What “FLiRT” Actually Means
You may have heard the term “FLiRT variants” in news coverage. This isn’t an official WHO label. It’s a shorthand nickname based on the technical names of two key mutations on the spike protein: one at position 346 (R346T) and another at position 456 (F456L). The letters F, L, R, and T from those mutation codes spell out “FLiRT.” KP.2 was the first major variant described this way, and KP.3 followed with similar changes.
These two mutations matter because they sit in the part of the spike protein that your antibodies target most effectively. Changes at those positions help the virus slip past immune protection you’ve built up from previous infections or vaccination. Research on antibodies from vaccinated people and those who had recovered from COVID found that the R346T mutation alone was enough to completely block certain antibodies from neutralizing KP.2.
How Current Vaccines Match Up
The 2024-2025 COVID vaccines were designed to target KP.2, a JN.1 descendant. The FDA originally advised manufacturers to build a JN.1-based vaccine, but as KP.2 rose in prevalence, the agency shifted its recommendation to the KP.2 strain specifically. Both Pfizer and Moderna’s updated mRNA shots use this formula.
Because NB.1.8.1, XFG, and the other newer subvariants also descend from JN.1, the current vaccines are expected to offer some cross-protection.
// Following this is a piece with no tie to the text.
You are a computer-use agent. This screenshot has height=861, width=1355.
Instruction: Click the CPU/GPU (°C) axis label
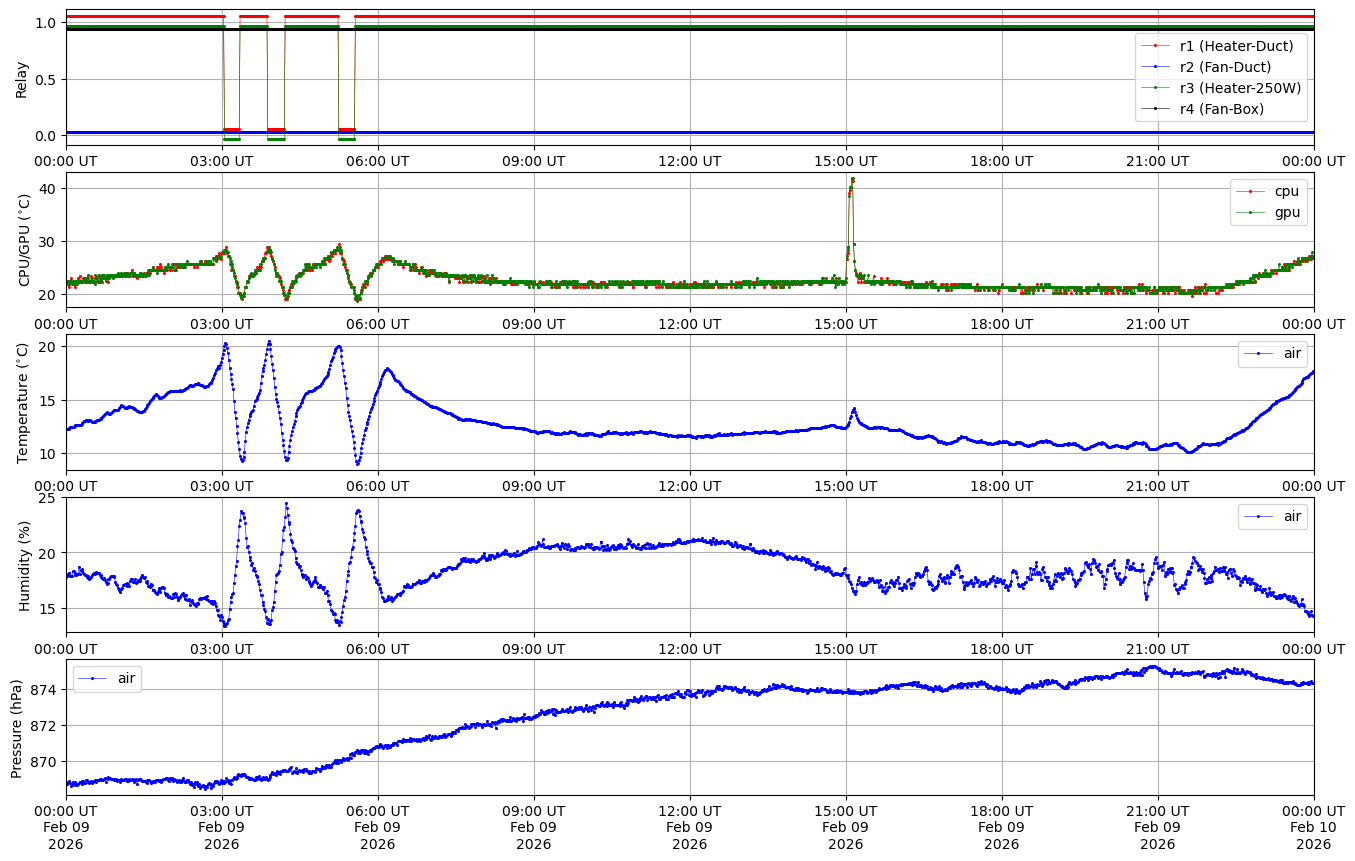point(24,240)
That said, each new batch of mutations chips away at how well existing antibodies recognize the virus. This is why vaccine formulas are updated periodically, similar to the annual flu shot.
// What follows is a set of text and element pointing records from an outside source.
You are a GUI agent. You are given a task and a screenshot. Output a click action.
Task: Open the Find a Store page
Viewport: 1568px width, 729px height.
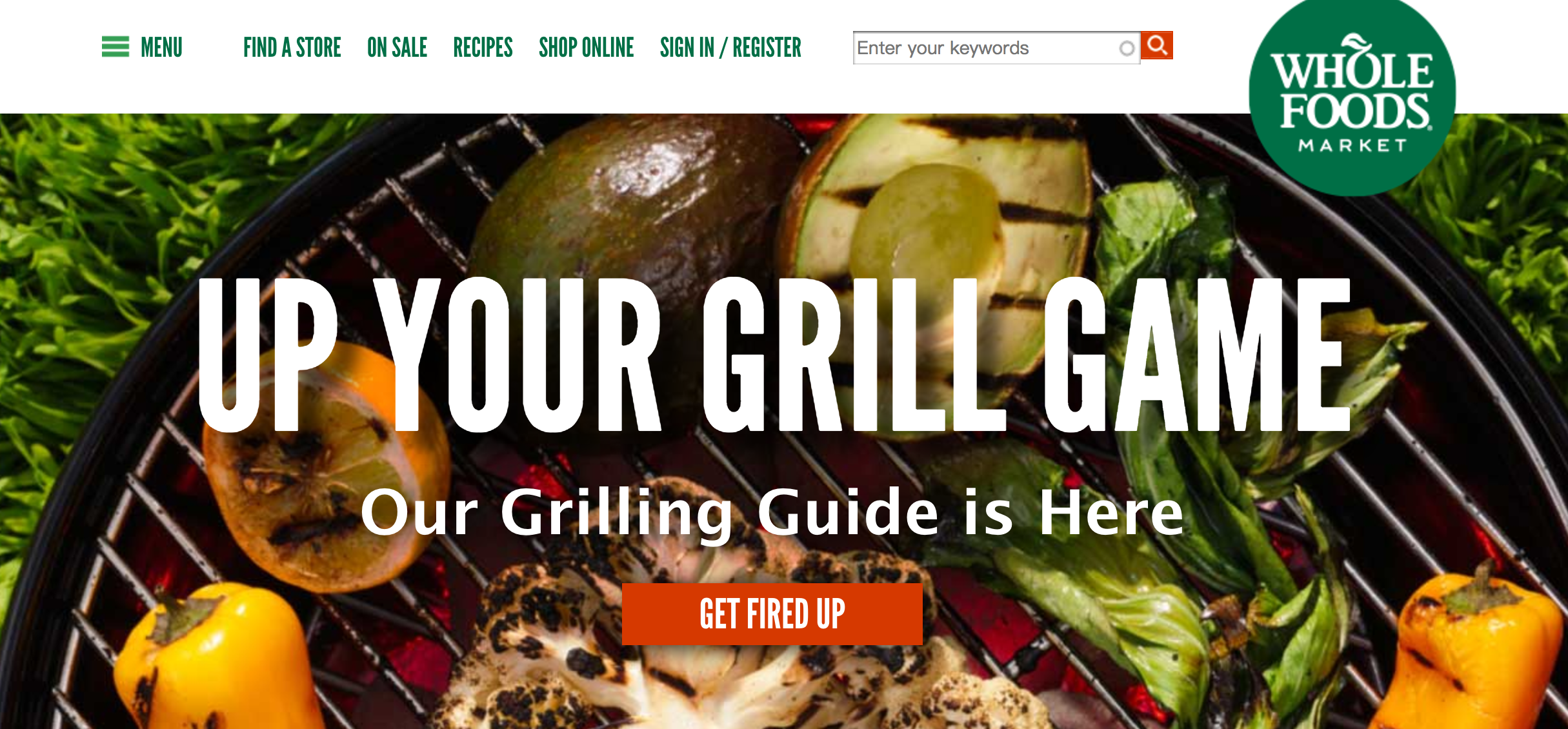tap(292, 48)
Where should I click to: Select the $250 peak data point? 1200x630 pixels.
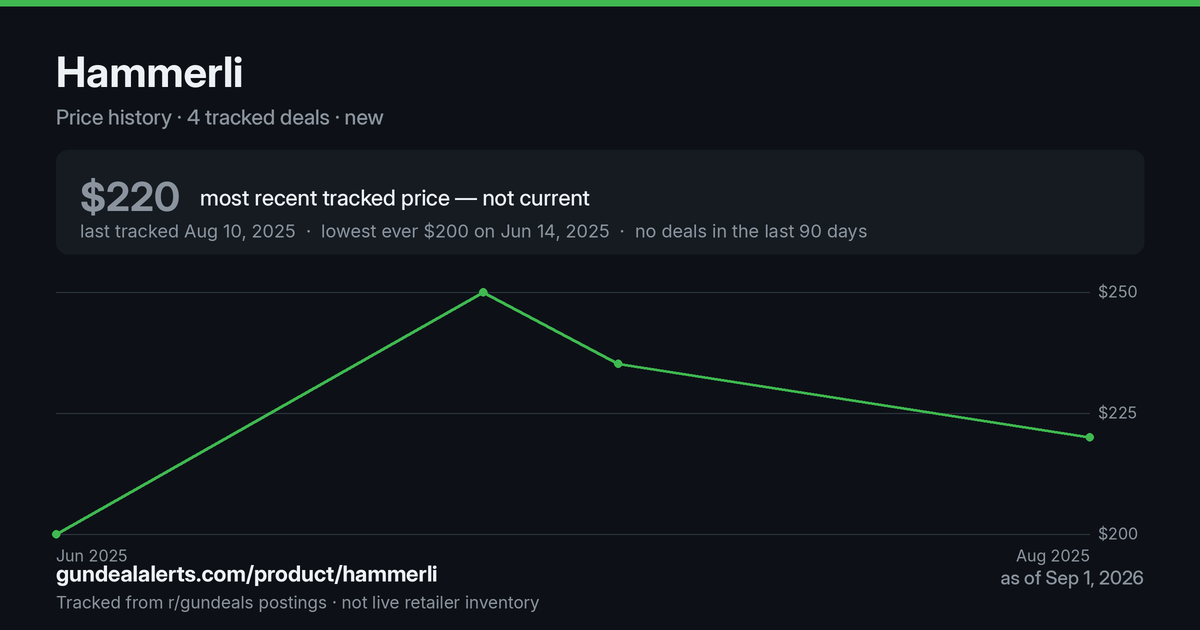[x=483, y=292]
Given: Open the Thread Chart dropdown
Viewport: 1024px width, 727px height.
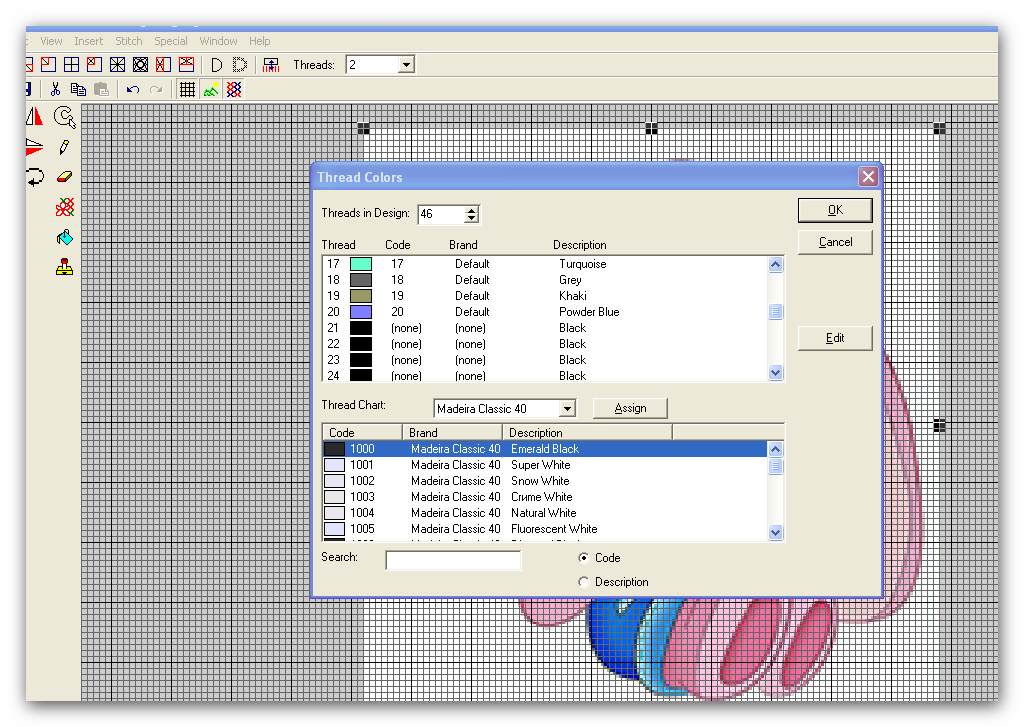Looking at the screenshot, I should click(567, 409).
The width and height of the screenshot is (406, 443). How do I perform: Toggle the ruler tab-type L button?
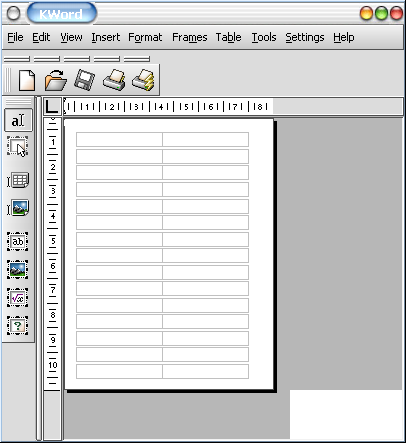[x=52, y=107]
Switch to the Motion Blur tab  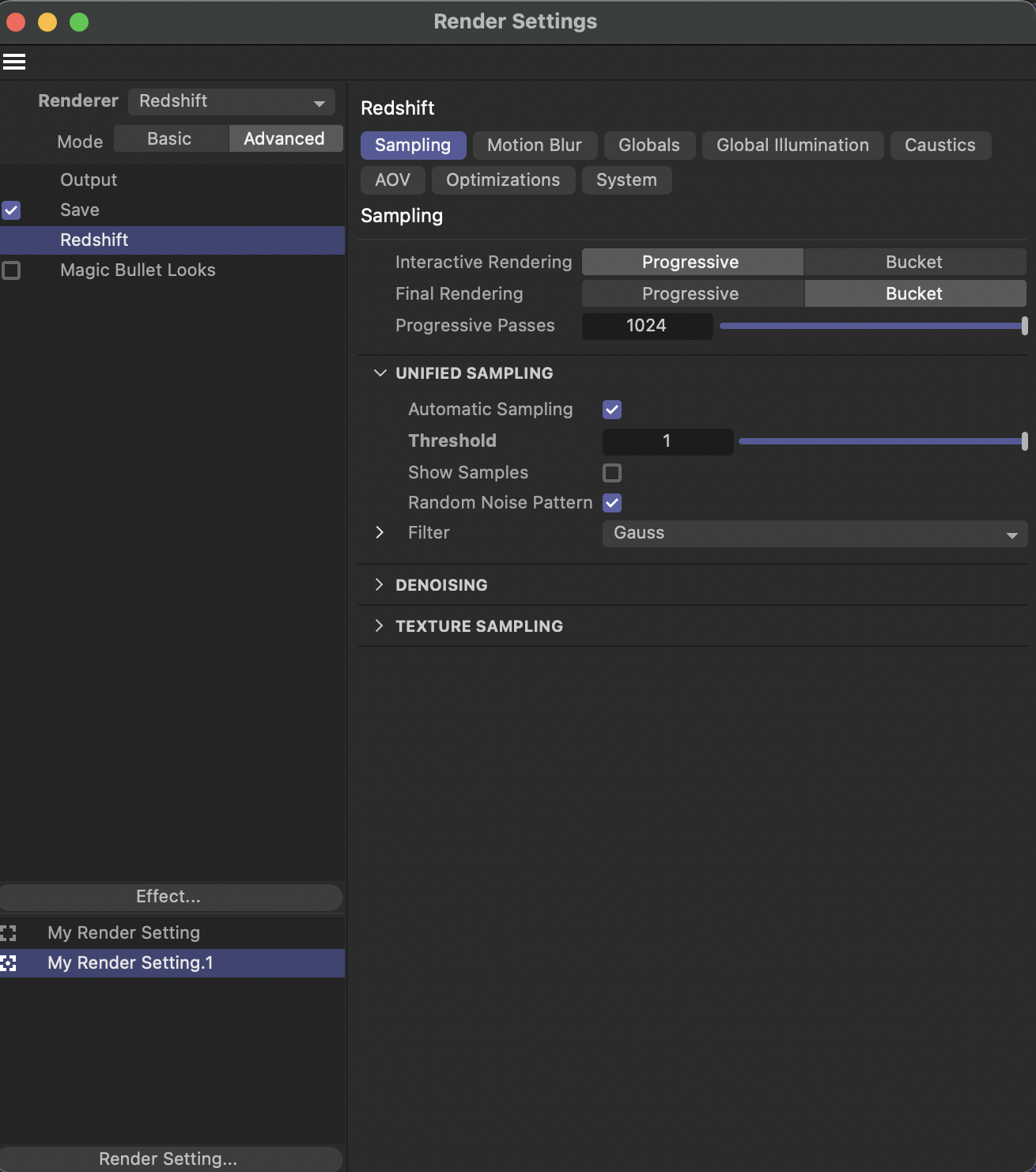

Symptoms Haven’t Changed Much
The CDC’s current symptom list for COVID remains the same regardless of which subvariant you catch: fever or chills, cough, sore throat, congestion or runny nose, fatigue, muscle aches, headache, and sometimes nausea or diarrhea. Loss of taste or smell is still listed as a possible symptom, though it became less common with Omicron-era strains compared to earlier waves. Shortness of breath remains on the list but is more typical in severe cases.
Symptoms can appear anywhere from 2 to 14 days after exposure and often start mild before potentially worsening. Your vaccination status and history of previous infections both influence how the illness feels. Many people with up-to-date immunity experience something closer to a bad cold.
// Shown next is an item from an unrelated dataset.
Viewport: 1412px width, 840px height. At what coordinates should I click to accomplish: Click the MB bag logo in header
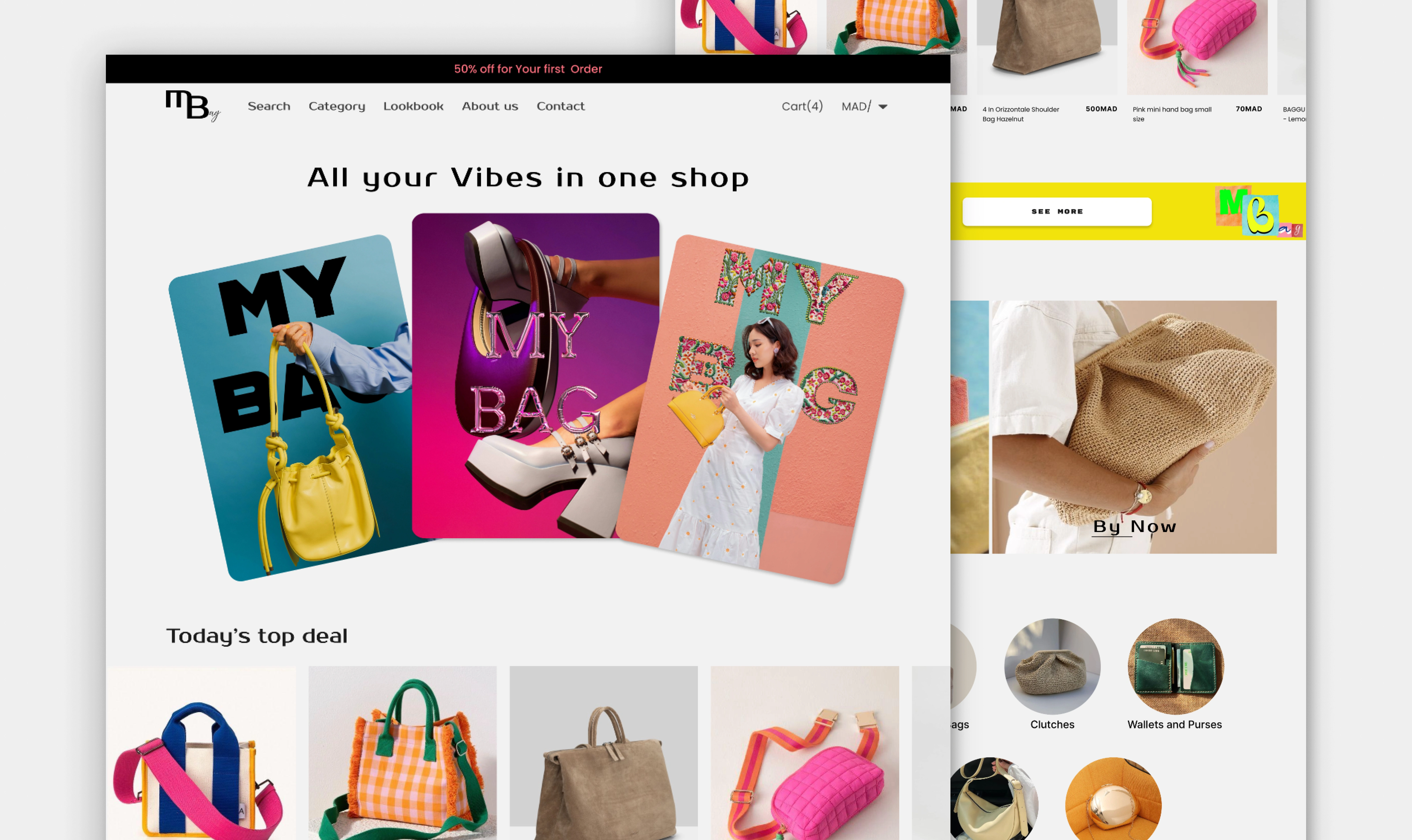[x=192, y=106]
Do Rapid Tests Still Work?
Home antigen tests are still a valid way to check for COVID, but there’s a catch with timing. The FDA notes that how quickly a test can detect the virus may vary between different variants and different test brands. If you test negative but have symptoms, testing again 24 to 48 hours later improves your chances of catching a true positive. The tests detect a protein on the virus’s outer shell that hasn’t changed as dramatically as the spike protein, which is why they continue to function across variants.
Why the Names Keep Changing
Early in the pandemic, the WHO assigned Greek letters (Alpha, Beta, Delta, Omicron) to major variants that behaved significantly differently from their predecessors. Since Omicron, the virus has continued evolving but hasn’t produced a variant different enough to earn a new Greek letter. Instead, scientists use the Pango lineage system, which is why you see alphanumeric codes like KP.3.1.1 or NB.1.8.1. Each code traces the variant’s family tree back through its parent lineages.
The WHO groups these into two tiers: Variants of Interest (VOIs), which show confirmed changes in transmissibility or immune evasion, and Variants Under Monitoring (VUMs), which have genetic changes worth watching but haven’t yet proven to pose a significantly increased risk. All of the newest names on the list currently fall into the VUM category, with JN.1 remaining the sole VOI as the broad parent lineage.